DATA PROVIDED:
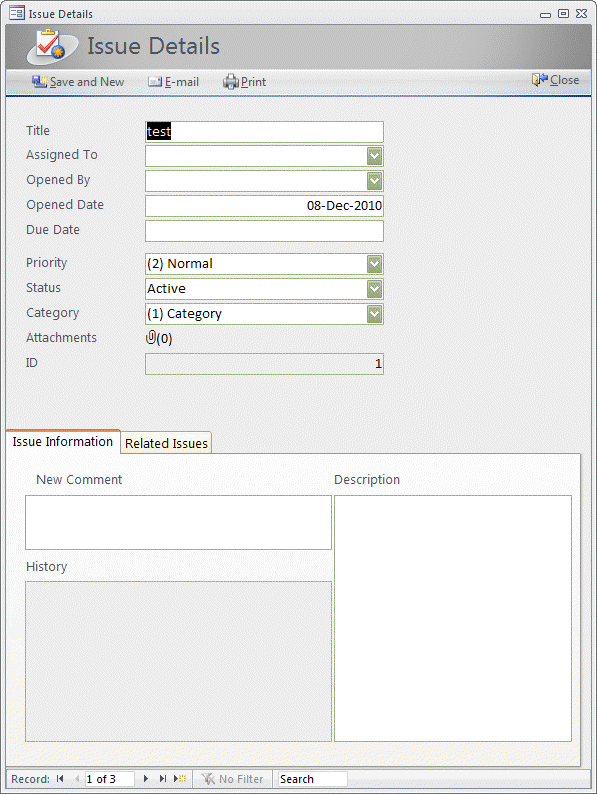Click the Close door icon
597x794 pixels.
coord(540,80)
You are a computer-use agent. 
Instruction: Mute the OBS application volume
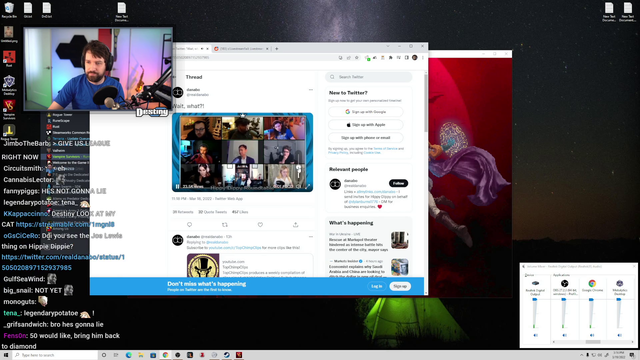coord(564,335)
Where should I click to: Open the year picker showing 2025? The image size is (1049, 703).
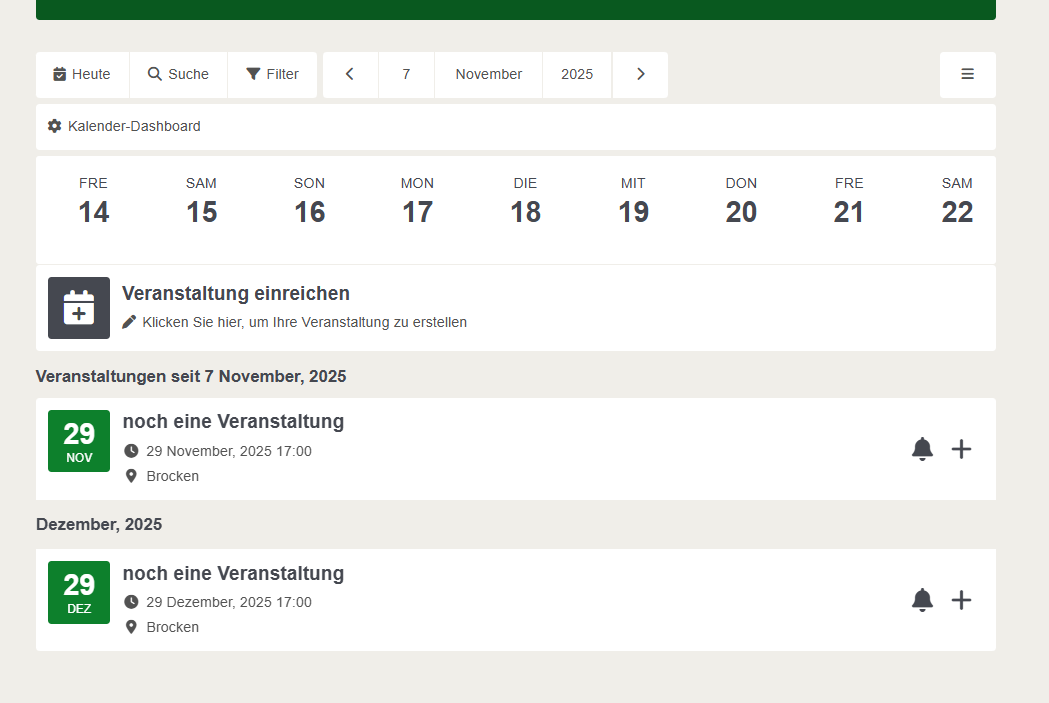point(576,74)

EXERCISE REQUIREMENTS:
Skip all pictures. Write out only the lines from the one containing "Instruction: Mute the OBS application volume" to the end of the listing above, inclusive, exactly as given.

RESPONSE BELOW:
Instruction: Mute the OBS application volume
coord(564,335)
Where should I click to: Open the year picker showing 2025? The image size is (1049, 703).
point(576,74)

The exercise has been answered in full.